Robin Buwalda

Personal information
- Date of birth: 17 August 1994 (age 31)
- Place of birth: Leidschendam, Netherlands
- Height: 1.88 m (6 ft 2 in)
- Position: Centre back

Team information
- Current team: Scheveningen

Youth career
- 0000–2003: SEV Leidschendam
- 2003–2013: ADO Den Haag

Senior career*
- Years: Team / Apps / (Gls)
- 2012–2016: ADO Den Haag / 2 / (0)
- 2014–2016: → VVV-Venlo (loan) / 61 / (3)
- 2016–2019: NEC / 21 / (0)
- 2018: → Go Ahead Eagles / 18 / (0)
- 2019–2021: IFK Mariehamn / 58 / (3)
- 2023–2025: Westlandia
- 2025–: Scheveningen / 0 / (0)

= Robin Buwalda =

Dutch footballer

Robin Buwalda (born 17 August 1994) is a Dutch professional footballer who plays as a centre back for club Scheveningen.

==Club career==
Buwalda began his career with ADO Den Haag and made his professional debut on 18 March 2012 in a 2–0 defeat against Ajax.

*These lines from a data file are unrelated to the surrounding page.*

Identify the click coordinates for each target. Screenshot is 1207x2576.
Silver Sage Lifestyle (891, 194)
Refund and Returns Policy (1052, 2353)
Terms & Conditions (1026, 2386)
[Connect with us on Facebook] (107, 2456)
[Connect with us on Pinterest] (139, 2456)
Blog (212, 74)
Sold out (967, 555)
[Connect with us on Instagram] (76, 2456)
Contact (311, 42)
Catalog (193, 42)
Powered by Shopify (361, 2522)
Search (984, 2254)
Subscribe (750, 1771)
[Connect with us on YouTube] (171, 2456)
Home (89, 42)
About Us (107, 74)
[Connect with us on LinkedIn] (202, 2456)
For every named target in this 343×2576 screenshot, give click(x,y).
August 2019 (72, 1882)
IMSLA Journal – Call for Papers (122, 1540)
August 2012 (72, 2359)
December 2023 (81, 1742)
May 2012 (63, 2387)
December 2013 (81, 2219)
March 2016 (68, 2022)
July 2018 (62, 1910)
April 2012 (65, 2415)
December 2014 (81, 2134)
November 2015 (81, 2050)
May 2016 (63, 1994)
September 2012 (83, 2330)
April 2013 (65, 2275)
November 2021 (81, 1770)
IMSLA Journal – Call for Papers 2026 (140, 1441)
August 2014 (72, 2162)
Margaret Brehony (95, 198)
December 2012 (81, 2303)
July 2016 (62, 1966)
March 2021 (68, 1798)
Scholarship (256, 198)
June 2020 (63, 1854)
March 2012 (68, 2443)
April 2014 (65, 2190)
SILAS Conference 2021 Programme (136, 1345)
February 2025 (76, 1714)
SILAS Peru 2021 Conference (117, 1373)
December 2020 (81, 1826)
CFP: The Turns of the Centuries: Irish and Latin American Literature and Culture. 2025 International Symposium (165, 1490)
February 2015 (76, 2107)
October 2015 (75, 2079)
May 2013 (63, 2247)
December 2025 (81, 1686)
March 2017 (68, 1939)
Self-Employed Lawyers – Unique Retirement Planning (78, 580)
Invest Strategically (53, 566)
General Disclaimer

ADO then loaned him to VVV-Venlo for two seasons and he joined NEC on a free transfer in summer 2016. He later had three seasons in Finland with IFK Mariehamn, before returning to the Netherlands to play for amateur side Westlandia. He was snapped up by Scheveningen in June 2025.